[[ EXERCISE PASSAGE open ]]

Two Side of the Same Story
2 Sides of the Same Story

Communication Can Get Everyone on the Same Page and Lead to Happier Endings

  • Rebecca Harrington, MSLIS, AHIP

Communication between provider and patient goes both ways. In order to get the most out of time spent during visits, providers and patients should consider the sample questions and tips included in this article to help facilitate communication.

The Provider’s Perspective

Healthcare providers recognize that with only 5 to 10 minutes per average consultation, there is little time for meaningful dialogue between patient and provider. Asking patients “What is the most difficult part of living with diabetes?” or “What are your greatest concerns about your diabetes?” can often get right to the heart of the matter.

Sample Questions for Providers

Follow-up questions:

  • Confirm your understanding by repeating the patient’s concerns back: “Let’s make sure we talk about __ and __. It sounds like you also want to make sure we cover __. If we can’t get to the other concerns, let’s…”
  • Screen for emotional distress/depression: “Have you been feeling down or overwhelmed? Are you having problems sleeping or concentrating?” Using a short questionnaire, such as the WHO-5 (, can help to monitor emotional well-being in patients.
  • Explore barriers: “What do you think would help overcome any problems you might have with the treatment plan?”
  • At the end of the appointment, be sure to ask “What questions do you have about what we discussed today?”

Other tips to improve communication include:

  • introduce yourself to everyone in the room;
  • consider the patient’s cultural background and use appropriate gestures, eye contact, and body language;
  • explain rationale for tests and treatments in plain language;
  • review possible side effects;
  • provide written materials in the patient’s preferred language when possible;
  • discuss treatment goals to ensure mutual understanding and agreement;
  • assess the patient’s ability and motivation to carry out the plan;
  • verify comprehension by asking the patient to repeat instructions; and
  • summarize visit and review next steps.

The Patient’s Perspective

Most patients with diabetes receive their care from a primary care physician. Primary care doctors’ appointments are usually scheduled at 15-minute intervals; these appointments need to be as efficient as possible. It’s important to bring:

  • the results of any home tests, such as blood sugar or blood pressure levels;
  • a list of all medications (including over-the-counter), noting the doses and the frequency; and
  • estimates of daily living habits (eating, drinking, exercise, smoking, and sleeping).

[[ EXERCISE PASSAGE closed ]]

» REQUIRED TASKS
• A. Decide whether each statement below agrees with the article on provider–patient communication. Answer yes or no for each, and quote the words from the article that decide it. (i) Primary care appointments are usually scheduled at 15-minute intervals. (ii) Providers should give written materials only in English. (iii) Most patients with diabetes receive their care from an endocrinologist.
• B. Return word for word the part of the article on provider–patient communication that begins with the words "Most patients with" and ends after the words "smoking, and sleeping).".

[[ RECORDS PROVIDED open ]]

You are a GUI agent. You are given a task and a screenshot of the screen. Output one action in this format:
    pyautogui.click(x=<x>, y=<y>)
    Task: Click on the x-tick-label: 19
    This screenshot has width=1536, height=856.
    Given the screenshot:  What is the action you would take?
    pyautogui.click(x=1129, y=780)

[[ RECORDS PROVIDED closed ]]

» ANSWERS PER TASK
• A.
(i) Yes: "Primary care doctors’ appointments are usually scheduled at 15-minute intervals"
(ii) No: "provide written materials in the patient’s preferred language when possible"
(iii) No: "Most patients with diabetes receive their care from a primary care physician."

• B.
Most patients with diabetes receive their care from a primary care physician. Primary care doctors’ appointments are usually scheduled at 15-minute intervals; these appointments need to be as efficient as possible. It’s important to bring:

  • the results of any home tests, such as blood sugar or blood pressure levels;
  • a list of all medications (including over-the-counter), noting the doses and the frequency; and
  • estimates of daily living habits (eating, drinking, exercise, smoking, and sleeping).